August 26, 2005 4:00 AM PDT

Police blotter: Navy officer loses porn appeal

"Police blotter" is a weekly report on the intersection of technology and the law. This episode: A Navy lieutenant loses a child porn appeal.

What: A Navy officer appeals his conviction on child pornography charges.

When: Decided July 19 by the U.S. Navy-Marine Corps Court of Criminal Appeals.

Outcome: Sentence of 12 months imprisonment and dismissal upheld.

What happened: When Brendan Forney was serving on the destroyer U.S.S. David R. Ray, he amassed a collection of more than 50,000 image files, according to the court. Some included photographs of underage "girls having their genitalia exposed and/or engaged in sex acts with adults," in the words of the court.

Forney, a lieutenant junior grade in the U.S. Naval Reserve, was discovered in March 2000 when the ship's system administrator noticed a home directory that took up an unusual amount of disk space. After poking around, the system administrator discovered the directory contained child pornography.

When the ship returned to port, the Naval Criminal Investigative Service took over the investigation and found cached Web pages titled "Lo-li-ta.com," "YoungandWild.com" and "Underage.org." Investigators also seized child porn on hard drives at Forney's off-base apartment.

Forney confessed to downloading up to 1,800 images while serving on the David R. Ray. A general court-martial convicted him of possessing child pornography and conduct unbecoming an officer.

Forney appealed his sentence of 12 months imprisonment and dismissal, alleging procedural errors and saying that his photo collection was similar to works such as David Hamilton's art nude book--which includes photographs of nude minors.

The court disagreed, concluding that "the images that the appellant downloaded and possessed are easily distinguishable from the 'art works' presented by the appellant on appeal."

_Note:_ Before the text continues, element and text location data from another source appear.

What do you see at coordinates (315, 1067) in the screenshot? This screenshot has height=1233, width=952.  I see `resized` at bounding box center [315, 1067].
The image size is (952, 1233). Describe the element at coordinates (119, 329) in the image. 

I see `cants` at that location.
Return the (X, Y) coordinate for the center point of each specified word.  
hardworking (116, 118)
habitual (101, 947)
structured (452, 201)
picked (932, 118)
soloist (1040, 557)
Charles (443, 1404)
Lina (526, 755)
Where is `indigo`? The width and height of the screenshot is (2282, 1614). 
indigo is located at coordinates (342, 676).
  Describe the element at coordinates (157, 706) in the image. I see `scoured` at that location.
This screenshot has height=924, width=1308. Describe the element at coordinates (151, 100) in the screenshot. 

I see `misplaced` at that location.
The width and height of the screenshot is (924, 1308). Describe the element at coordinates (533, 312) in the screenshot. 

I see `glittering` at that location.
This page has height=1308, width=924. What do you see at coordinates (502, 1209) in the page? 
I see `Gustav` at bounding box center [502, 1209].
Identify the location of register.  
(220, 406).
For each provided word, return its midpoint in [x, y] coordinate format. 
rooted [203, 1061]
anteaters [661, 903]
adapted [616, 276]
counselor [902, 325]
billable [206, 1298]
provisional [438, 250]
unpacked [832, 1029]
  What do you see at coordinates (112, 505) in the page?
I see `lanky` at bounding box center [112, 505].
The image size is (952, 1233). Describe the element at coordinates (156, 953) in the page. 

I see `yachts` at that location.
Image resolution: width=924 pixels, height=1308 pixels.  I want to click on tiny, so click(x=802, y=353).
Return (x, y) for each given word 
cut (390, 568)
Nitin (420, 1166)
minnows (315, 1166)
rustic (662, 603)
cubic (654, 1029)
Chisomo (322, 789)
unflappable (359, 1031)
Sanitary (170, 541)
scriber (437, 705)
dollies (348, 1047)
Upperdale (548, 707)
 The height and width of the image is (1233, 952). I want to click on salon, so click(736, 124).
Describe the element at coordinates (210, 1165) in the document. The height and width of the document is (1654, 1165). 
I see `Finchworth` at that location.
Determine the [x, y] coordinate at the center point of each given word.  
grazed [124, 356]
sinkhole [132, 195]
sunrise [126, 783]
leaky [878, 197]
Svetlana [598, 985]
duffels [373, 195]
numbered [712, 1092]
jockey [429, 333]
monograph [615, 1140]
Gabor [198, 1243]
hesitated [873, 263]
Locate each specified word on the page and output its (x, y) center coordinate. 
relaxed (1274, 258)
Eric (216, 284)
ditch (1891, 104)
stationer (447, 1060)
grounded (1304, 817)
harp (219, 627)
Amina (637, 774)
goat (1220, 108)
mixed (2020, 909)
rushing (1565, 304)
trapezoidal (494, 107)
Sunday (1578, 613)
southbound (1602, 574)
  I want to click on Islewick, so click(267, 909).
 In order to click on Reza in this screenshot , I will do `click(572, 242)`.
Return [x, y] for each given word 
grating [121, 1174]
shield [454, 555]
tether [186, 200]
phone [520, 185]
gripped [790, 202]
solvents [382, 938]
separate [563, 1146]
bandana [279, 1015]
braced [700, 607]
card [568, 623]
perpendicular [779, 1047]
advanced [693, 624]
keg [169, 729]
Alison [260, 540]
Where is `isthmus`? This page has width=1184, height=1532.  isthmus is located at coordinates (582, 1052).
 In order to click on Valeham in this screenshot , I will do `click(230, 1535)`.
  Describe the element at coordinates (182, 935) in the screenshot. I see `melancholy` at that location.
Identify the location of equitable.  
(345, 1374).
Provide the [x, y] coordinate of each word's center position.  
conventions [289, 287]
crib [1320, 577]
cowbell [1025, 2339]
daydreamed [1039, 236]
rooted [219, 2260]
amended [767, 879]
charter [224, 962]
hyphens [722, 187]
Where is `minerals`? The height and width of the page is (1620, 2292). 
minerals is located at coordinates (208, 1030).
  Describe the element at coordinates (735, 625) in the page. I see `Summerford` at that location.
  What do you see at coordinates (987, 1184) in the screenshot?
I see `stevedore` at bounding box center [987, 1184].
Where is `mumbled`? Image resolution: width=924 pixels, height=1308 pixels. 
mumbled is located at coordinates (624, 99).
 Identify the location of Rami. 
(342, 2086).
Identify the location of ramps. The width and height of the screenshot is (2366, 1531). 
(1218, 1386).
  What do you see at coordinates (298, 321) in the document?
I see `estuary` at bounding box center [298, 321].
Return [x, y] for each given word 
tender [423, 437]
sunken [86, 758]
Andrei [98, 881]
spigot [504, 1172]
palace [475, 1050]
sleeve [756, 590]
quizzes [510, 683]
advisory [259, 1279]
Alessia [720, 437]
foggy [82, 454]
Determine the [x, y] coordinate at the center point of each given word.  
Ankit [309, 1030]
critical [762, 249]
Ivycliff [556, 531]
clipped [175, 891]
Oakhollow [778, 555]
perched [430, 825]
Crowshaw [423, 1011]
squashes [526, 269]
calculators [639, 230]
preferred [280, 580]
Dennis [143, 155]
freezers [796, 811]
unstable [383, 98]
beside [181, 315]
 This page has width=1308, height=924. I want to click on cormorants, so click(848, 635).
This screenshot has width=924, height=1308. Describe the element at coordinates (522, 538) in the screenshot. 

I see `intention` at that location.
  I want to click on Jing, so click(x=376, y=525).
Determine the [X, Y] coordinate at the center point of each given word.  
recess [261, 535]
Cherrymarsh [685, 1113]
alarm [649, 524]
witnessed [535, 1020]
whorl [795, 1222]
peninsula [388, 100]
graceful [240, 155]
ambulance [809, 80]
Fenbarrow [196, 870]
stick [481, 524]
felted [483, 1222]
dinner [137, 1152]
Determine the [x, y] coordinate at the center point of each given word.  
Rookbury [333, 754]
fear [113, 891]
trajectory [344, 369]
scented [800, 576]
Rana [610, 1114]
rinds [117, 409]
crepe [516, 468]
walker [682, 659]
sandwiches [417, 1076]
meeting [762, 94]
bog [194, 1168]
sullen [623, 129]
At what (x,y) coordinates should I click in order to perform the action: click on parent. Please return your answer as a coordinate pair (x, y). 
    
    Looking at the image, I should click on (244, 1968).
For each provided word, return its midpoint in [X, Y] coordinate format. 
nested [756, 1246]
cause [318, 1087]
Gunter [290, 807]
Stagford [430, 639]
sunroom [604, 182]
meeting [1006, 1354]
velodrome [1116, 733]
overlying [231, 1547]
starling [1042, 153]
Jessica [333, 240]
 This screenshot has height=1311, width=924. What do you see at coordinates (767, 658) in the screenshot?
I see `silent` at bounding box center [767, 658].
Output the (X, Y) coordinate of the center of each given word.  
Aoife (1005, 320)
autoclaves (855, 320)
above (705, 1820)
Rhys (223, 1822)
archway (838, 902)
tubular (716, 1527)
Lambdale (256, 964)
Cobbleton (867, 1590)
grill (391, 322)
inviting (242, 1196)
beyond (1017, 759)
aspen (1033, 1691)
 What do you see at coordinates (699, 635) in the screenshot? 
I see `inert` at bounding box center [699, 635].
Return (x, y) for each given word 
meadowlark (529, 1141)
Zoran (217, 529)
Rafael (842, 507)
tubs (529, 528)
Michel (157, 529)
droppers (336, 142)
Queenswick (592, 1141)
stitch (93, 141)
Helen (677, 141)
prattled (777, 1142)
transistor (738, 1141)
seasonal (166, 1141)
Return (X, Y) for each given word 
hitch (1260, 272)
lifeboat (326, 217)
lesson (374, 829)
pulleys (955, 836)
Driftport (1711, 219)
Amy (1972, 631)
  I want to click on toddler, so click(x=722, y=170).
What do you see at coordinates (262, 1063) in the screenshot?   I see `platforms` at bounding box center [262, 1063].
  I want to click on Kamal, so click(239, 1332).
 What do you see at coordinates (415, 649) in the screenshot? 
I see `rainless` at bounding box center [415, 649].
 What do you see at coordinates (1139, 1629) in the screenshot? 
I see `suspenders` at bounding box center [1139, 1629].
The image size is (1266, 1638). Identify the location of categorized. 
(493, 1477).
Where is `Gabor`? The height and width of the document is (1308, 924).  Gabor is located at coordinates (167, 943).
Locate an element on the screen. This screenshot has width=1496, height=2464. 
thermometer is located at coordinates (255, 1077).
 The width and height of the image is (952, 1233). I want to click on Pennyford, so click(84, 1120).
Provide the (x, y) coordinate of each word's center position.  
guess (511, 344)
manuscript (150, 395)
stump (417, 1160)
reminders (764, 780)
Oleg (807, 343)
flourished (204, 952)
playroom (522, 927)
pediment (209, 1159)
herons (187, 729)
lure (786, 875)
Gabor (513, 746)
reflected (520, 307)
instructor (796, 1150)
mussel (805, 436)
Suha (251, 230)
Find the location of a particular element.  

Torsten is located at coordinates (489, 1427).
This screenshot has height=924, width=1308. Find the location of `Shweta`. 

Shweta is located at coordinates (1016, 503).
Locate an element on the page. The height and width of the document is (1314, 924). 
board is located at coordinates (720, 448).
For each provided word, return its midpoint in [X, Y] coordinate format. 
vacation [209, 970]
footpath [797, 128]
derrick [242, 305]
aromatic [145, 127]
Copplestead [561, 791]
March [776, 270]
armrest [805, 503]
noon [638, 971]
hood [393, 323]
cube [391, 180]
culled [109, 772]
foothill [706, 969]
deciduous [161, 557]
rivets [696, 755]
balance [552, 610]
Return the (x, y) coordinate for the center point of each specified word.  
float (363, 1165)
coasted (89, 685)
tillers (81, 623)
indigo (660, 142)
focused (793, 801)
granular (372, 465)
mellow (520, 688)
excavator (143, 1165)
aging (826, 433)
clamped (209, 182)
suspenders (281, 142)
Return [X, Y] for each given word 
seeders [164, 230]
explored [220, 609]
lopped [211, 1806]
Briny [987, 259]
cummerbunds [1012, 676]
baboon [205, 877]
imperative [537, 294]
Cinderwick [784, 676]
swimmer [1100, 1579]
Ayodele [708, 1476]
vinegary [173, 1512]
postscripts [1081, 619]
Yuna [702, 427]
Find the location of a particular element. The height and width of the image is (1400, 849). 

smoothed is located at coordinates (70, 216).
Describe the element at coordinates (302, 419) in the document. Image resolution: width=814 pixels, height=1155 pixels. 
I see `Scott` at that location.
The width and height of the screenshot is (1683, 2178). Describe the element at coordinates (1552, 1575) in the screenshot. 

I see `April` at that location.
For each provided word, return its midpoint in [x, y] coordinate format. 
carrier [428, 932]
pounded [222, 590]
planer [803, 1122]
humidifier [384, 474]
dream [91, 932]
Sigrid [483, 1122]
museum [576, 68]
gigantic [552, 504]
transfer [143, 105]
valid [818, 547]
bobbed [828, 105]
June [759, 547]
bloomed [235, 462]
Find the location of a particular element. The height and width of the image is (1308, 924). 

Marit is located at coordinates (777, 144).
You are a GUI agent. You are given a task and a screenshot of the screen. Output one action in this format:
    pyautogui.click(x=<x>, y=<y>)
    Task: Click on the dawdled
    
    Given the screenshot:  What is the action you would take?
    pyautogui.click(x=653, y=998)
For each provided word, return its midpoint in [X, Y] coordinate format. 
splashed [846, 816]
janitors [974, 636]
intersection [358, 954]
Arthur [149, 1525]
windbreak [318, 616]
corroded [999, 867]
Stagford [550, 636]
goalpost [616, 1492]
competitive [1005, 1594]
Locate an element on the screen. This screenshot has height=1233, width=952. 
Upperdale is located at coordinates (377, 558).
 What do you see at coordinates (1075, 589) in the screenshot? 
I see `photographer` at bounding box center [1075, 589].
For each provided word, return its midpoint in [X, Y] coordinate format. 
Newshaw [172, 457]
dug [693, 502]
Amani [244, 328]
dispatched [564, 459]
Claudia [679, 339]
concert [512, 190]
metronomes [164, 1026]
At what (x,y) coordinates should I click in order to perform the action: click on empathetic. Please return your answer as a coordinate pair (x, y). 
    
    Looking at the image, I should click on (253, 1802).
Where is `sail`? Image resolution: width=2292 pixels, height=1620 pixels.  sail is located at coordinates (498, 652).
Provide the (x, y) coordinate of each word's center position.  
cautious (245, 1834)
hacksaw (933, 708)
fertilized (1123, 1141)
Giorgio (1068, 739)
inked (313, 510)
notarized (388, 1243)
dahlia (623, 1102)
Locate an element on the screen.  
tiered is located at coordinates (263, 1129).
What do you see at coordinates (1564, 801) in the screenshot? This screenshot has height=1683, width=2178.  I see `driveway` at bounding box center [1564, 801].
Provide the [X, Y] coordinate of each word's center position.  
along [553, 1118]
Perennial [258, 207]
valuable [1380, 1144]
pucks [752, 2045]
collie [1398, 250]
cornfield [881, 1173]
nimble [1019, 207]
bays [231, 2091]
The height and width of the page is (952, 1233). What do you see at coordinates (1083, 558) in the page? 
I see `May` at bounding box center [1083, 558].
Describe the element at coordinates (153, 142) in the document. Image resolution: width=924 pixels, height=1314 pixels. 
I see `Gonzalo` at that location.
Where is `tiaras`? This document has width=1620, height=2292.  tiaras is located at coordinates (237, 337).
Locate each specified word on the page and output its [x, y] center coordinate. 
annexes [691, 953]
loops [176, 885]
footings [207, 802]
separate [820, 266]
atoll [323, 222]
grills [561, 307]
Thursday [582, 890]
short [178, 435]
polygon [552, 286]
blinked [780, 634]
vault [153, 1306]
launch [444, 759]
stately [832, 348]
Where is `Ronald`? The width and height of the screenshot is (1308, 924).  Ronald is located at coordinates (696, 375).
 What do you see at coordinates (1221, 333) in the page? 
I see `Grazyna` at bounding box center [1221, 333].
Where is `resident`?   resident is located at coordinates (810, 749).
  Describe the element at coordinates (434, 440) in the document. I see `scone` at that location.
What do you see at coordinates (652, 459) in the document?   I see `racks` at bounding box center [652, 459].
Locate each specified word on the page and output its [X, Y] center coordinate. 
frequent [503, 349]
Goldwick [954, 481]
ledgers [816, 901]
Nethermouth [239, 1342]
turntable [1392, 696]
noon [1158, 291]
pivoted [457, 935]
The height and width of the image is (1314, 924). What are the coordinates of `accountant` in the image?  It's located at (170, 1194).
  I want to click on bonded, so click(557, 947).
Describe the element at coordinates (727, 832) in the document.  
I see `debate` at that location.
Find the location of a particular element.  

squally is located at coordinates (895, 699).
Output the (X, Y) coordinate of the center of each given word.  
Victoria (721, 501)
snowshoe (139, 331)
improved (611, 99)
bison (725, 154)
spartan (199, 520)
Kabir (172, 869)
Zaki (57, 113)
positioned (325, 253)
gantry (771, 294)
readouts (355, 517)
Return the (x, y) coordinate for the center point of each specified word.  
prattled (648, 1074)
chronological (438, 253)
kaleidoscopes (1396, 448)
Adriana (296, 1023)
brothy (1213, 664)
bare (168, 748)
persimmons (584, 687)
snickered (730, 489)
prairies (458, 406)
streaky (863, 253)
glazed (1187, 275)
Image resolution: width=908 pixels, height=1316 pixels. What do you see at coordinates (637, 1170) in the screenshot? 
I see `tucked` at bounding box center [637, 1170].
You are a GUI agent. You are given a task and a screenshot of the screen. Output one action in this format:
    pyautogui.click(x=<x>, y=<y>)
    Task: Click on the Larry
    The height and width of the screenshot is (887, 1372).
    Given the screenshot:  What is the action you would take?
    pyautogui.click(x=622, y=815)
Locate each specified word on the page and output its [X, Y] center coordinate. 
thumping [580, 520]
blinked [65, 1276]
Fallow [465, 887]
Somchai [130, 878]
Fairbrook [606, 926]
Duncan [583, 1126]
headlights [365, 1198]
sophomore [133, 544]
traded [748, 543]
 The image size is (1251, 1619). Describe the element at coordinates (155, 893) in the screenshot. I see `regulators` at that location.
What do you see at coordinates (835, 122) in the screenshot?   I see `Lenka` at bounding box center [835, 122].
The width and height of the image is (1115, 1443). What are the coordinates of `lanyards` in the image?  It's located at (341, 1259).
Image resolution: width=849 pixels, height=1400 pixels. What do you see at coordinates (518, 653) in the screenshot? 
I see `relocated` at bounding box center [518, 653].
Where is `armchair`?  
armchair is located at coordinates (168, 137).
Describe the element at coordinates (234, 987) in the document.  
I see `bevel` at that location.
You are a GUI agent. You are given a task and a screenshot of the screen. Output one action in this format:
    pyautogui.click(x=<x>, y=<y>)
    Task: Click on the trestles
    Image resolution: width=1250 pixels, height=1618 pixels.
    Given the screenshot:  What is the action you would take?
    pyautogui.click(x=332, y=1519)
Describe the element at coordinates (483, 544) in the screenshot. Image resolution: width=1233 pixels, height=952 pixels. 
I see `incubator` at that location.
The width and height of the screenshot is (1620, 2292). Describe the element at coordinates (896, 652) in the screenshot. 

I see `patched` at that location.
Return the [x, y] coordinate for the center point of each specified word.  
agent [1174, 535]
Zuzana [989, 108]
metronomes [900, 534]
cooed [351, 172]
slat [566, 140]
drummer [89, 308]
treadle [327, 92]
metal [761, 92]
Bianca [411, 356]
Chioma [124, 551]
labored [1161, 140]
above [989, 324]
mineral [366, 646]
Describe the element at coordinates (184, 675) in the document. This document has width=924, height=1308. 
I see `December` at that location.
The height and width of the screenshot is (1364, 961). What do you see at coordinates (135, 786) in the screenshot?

Excerpt from the appeals court's opinion: "We have no difficulty concluding that at a minimum the appellant attempted to wrongly possess child pornography. We reach this determination by examining the pictures properly admitted as Prosecution Exhibits, coupled with the appellant's admissions that he searched the Internet for pictures of nude girls, ages 10-15, engaged in sex acts with adults. He found these photographs erotic, became sexually aroused by them, and masturbated while viewing them. We also have no difficulty concluding that the appellant's conduct, under the circumstances proven by the prosecution, constituted conduct unbecoming an officer and gentleman."